Members of the Senate Finance Committee have been meeting all week to discuss policy options for financing health care reform ahead of a committee mark-up of comprehensive health care reform legislation expected in June. Included is a proposal that may delay how soon hospitals can outsource their receivables management activities and bad debt.

The proposal is meant to provide more free care and make not-for-profit hospitals more accountable for their tax-exempt status.

Policy option papers submitted by Committee Chairman Max Baucus of Montana and Chuck Grassley of Iowa, the committee’s top ranking Republican, propose requiring not-for-profit hospitals to follow certain procedures before initiating collection actions against patients.
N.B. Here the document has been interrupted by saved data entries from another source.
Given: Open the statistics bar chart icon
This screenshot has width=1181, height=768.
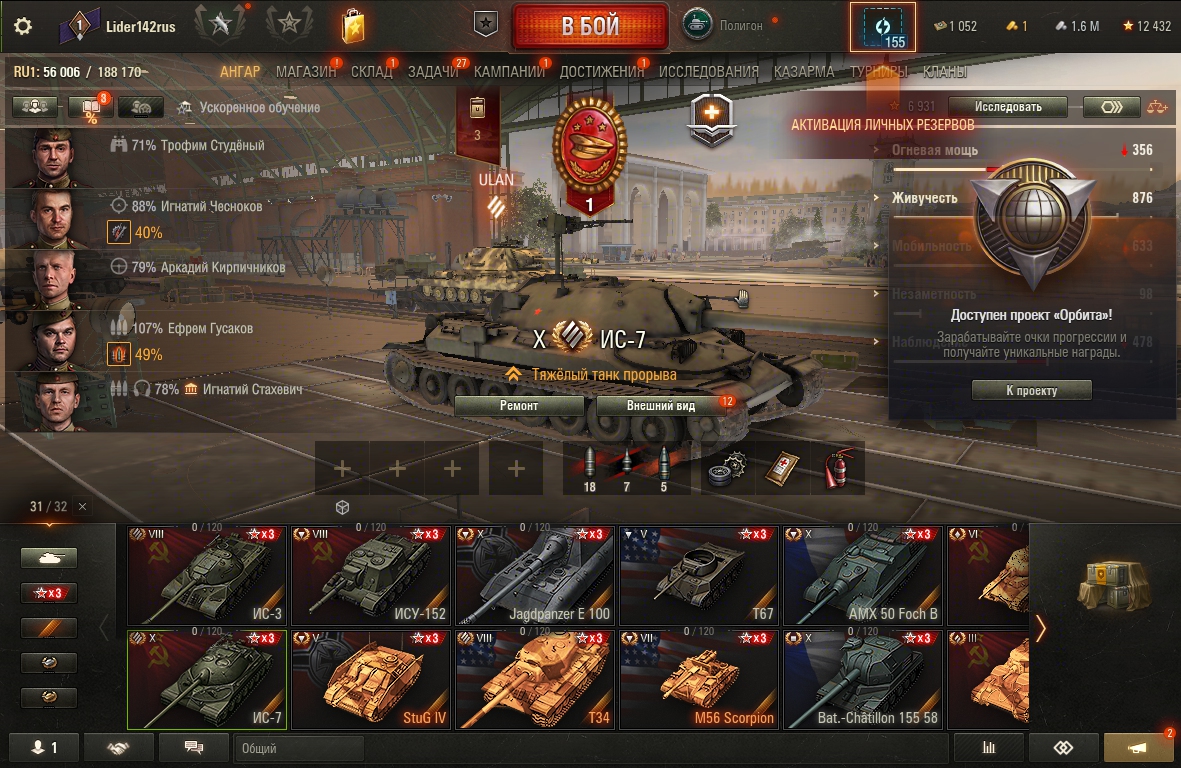Looking at the screenshot, I should 989,748.
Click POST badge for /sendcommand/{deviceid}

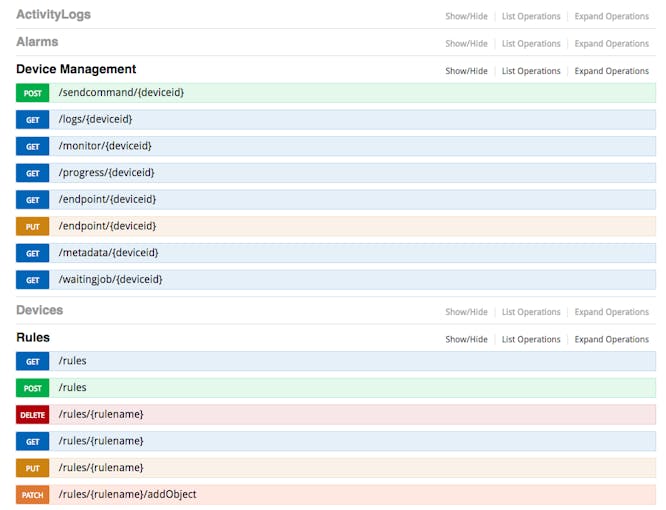pos(33,93)
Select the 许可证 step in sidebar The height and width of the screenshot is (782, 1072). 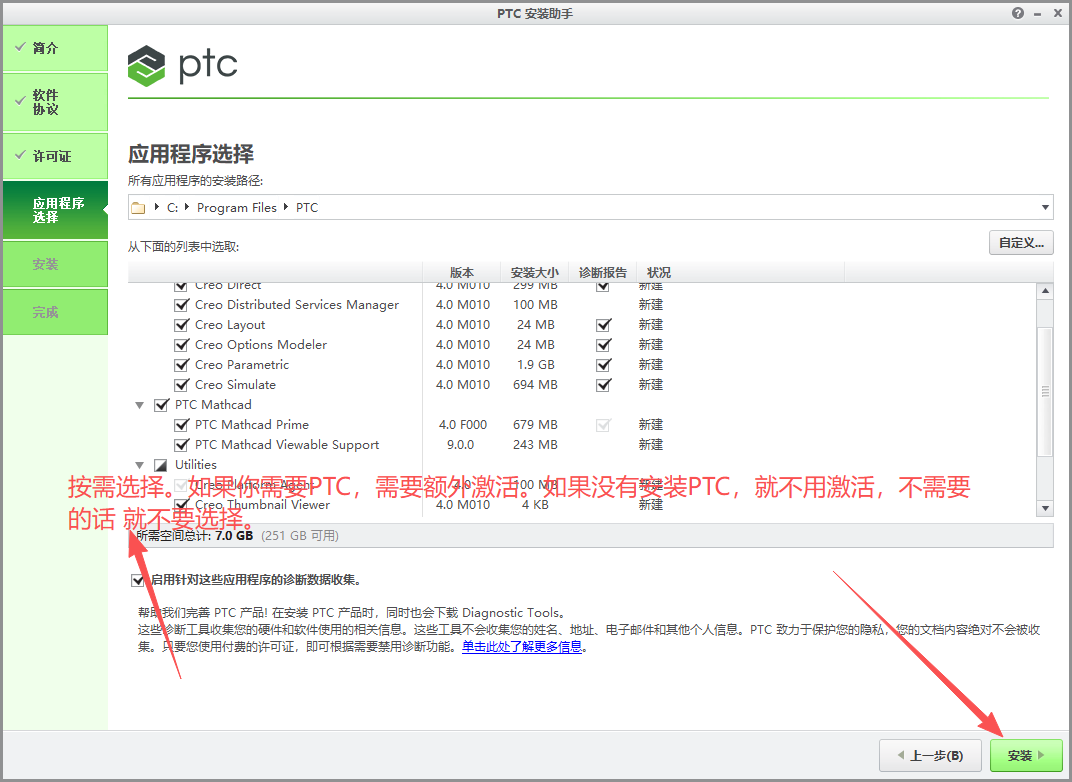(x=55, y=156)
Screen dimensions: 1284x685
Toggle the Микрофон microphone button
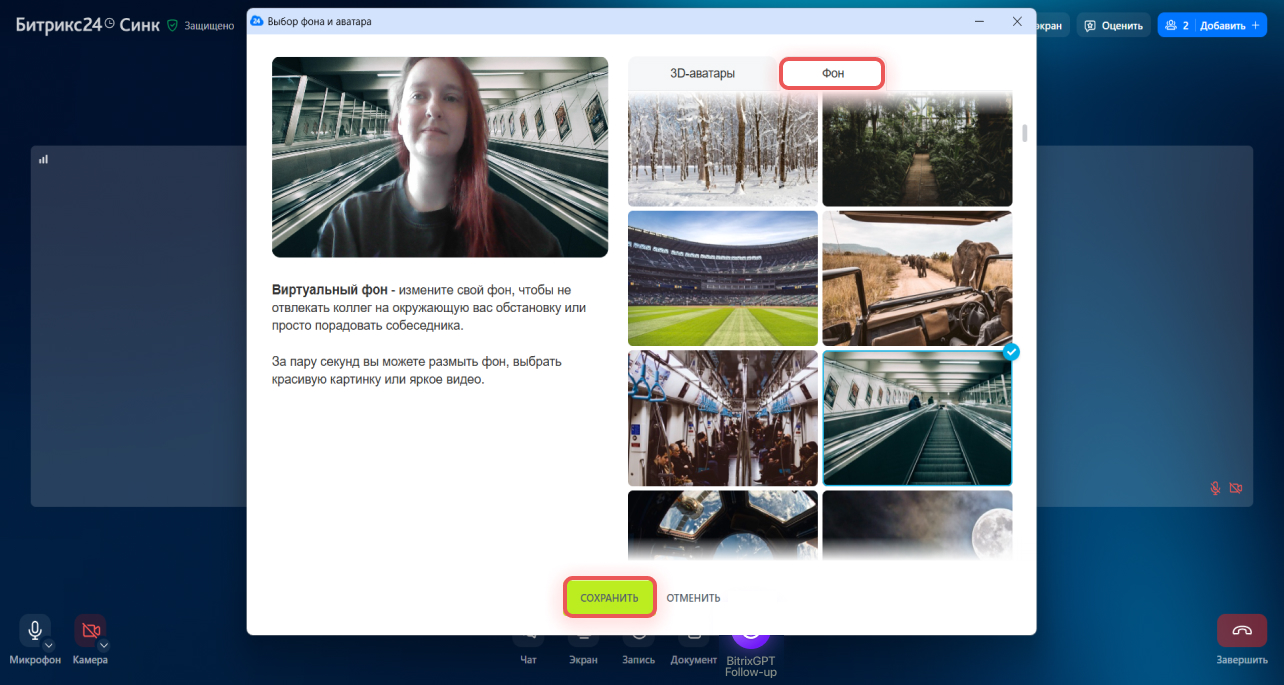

Details about the proposal aren’t likely to become available until a health care reform bill is released in June, a Baucus aide said. But ACA International Executive Committee Members Chris Wunder and Mark Neeb told insideARM that they are concerned federal lawmakers might make uninformed decisions about the accounts receivable hospitals outsource.

Not all receivables management work outsourced to collection agencies is bad debt related, they said, adding that collection agencies collect millions of patient payments in the hospitals’ name.

“If they restricted that type of work it would be silly,” said Wunder, past ACA president and president of medical ARM firm Receivables Outsourcing, Inc., (ROI) in Timonium, Md. “Hospitals don’t have the tools and staff to do that work.”

Neeb agreed, adding that collection agencies often contact patients before a bill is classified as bad debt to find out why the patient hasn’t paid their bill.  Sometimes collection representatives learn patients haven’t paid because they are waiting for the insurer to settle a claim.  In many cases, however, it’s because they don’t understand the bill, which agencies take time to explain, managing the process to preserve the relationship between the hospitals and patient.

“The patient base is served best by people who have the best expertise to run those processes,” said Neeb, president of The Affiliated Group, a collection agency based in Rochester, Minn.